Przysłowie ukochanych prze p.Tuska Niemców mówi :"Pycha przed upadkiem chodzi". Nic ująć nic dodać.Wypisz wymaluj sposób postępowania "słońca Peru" i jego klaki. Zarozumialstwo i buta sięgnęły szczytu. Ludzie i ja też czują się poniżani i zagubieni przez arogancką władzę, która mafijnymi mackami objęła cały kraj. Znajomi mówią, że lepiej było za komunizmu, bo było się komu poskarżyć. A jeszcze jak był ludzki sekretarz to można było dochodzić swoich racji bodaj i przeciwko dyrekcji i urzędnikom. Pan Waldemar Łysiak określa to tak: " ...wtedy sytuacja była czysta jak kryształ; po jednej stronie barykady czerwona bestia, po drugiej ty. Jeśli nie dałeś się sprostytuować w żaden, nawet w najmniejszy sposób, to znaczy ,że ocaliłeś swoje człowieczeństwo, i to był triumf, zwycięstwo człowieka. A dziś żyję w hybrydzie, która jest rzekomo Polską wyzwoloną. Tylko, że w tej Polsce cnota patriotyzmu jest występkiem, występek natomiast - wszelkie przeniewierstwo, złodziejstwo, kłamstwo, wysługiwanie się esbecji i Moskwie, każda forma łamania Dekalogu - reklamowany jest jako cnota. W tej Polsce ludzie, którzy mówią prawdę, są ośmieszani i opluwani, dostają etykietkę "oszołomów". Nigdy nie przestanę być "oszołomem". Gdybym przestał, ojciec wstałby z grobu i dałby mi po gębie".
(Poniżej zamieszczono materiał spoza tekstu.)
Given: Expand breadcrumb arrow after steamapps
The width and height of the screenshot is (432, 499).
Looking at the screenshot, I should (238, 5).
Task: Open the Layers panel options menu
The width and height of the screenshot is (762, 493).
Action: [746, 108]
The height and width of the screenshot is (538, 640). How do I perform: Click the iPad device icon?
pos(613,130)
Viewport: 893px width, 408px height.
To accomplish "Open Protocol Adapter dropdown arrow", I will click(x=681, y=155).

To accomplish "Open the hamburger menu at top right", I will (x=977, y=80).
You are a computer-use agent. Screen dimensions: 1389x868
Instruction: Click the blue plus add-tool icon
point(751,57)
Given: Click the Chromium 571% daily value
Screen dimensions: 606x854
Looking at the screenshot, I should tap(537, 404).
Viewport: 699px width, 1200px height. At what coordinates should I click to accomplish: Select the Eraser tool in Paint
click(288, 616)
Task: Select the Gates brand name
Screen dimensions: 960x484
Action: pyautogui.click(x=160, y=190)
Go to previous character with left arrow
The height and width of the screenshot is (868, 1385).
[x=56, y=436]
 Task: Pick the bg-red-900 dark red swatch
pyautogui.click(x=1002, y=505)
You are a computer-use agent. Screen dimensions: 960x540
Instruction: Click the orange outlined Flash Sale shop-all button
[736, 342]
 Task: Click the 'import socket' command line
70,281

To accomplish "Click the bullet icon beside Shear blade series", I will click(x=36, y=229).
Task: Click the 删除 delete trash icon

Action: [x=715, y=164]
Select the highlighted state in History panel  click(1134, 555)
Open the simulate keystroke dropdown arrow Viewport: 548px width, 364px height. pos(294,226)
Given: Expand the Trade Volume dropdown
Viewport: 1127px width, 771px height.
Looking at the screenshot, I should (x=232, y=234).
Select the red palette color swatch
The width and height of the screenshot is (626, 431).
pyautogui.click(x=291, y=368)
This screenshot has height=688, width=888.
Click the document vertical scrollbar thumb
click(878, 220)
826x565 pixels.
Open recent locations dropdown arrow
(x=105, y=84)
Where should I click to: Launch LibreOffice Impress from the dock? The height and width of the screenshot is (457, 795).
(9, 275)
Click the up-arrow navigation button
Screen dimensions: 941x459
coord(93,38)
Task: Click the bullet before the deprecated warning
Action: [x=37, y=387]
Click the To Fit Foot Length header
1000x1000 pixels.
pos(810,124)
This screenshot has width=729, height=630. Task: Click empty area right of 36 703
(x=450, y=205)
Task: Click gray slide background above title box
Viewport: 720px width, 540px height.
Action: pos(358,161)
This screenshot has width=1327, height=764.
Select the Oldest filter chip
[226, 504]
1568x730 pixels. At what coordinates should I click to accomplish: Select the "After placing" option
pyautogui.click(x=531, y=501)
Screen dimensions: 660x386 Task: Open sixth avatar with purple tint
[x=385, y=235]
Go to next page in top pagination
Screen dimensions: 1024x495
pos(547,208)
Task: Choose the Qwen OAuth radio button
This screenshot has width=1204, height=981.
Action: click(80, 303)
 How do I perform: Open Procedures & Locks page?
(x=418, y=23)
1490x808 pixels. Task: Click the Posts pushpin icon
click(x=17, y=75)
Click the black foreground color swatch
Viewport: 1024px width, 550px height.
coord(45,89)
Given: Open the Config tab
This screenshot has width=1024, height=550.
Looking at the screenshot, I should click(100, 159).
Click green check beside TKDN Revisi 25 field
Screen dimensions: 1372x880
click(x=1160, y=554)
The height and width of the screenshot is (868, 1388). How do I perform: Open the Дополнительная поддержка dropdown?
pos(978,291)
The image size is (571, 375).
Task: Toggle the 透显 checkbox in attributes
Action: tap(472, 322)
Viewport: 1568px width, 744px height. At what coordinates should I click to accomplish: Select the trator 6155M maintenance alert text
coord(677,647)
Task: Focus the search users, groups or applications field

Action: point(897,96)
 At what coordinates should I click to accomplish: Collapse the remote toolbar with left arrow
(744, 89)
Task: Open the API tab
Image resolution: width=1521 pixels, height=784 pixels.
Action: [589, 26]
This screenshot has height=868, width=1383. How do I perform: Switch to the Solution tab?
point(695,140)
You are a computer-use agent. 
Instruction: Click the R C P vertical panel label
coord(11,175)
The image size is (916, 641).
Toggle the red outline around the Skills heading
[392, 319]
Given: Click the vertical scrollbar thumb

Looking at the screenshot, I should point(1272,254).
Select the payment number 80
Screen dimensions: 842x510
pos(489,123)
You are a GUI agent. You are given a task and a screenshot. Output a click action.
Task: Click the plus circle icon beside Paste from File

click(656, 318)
Dzisiejsza Polska Tuska to jedno bagno nieprawości i kłamstwa. Fałszowana jest historia, a spece od szkół zwalczają patriotyzm. Kolorowe manify wyśpiewują : " dymać Orła Białego", a koledzy nadredaktora Michnika noszą transparenty deklarujące :"Pierdolę. Nie rodzę". Czołowy polityk Donald Tusk wstydzi się polskości a Palikot mówi wprost - " Dziś przyszedł czas, by powiedzieć Polakom , że mają wyrzec się polskości". Dziś nie rozmawia się ze społeczeństwem , a wielomilionowe apele do rządu spotykają się z lekceważeniem i są bezczelnie deptane. Ego premiera urosło tak, że lekceważy on wszystkich i wszystko co polskie i dobre dla narodu, Chęć zaistnienia na międzynarodowym rynku osobistości politycznych pcha go do postępowań licujących ze zdradą stanu. III RP gniła od samego początku bo oparta była na zdradzie , bo jej przywódca zamiast puścić w skarpetkach nomenklaturę komunistyczną, zniszczył ludzi popierających go. Nomenklatura ma się dobrze. Po zawłaszczeniu się na majątku narodowym dalej jest u sterów a ich dzieci siedzą na intratnych stanowiskach państwowych. W samym tylko MSZ pracują na wysokich stanowiskach dzieci i pociotacy byłego NKWDzisty Bolesława Bieruta ,a w korytarzach tego ministerstwa słychać powiedzonka : "ciocia", "wujek" itp. Nie przeszkadza to ani Tuskowi ani "afganowi" Sikorskiemu. Pewność siebie i buta sięgnęły szczytu. Poparcie nie maleje. Można dalej oszukiwać zmanipulowany narodek. Hasło Piłsudskiego :" Kto nie ceni swojej przeszłości, nie jest godzien szacunku terażniejszości ani prawa do przyszłości", stawia jasno sprawę. Pycha rządzących jest wielka. Namnożyło się nam różnego sortu ekscelencji i nowobogackich panów na podatkach polskich emerytów i robotników. Chciałoby się do nich za Sztaudyngerem powiedzieć :
" Ekscelencjo, pozwolisz,
że ci zejdziem z drogi.
Tak do gówna przy drodze
powiedziały nogi"
Taka jest prawda. Fortuna kołem się toczy. Cała ta plejada zarozumialej POlszewii pójdzie won. Naród cierpliwy ale sprawiedliwy - pogoni to draństwo na śmietnik historii.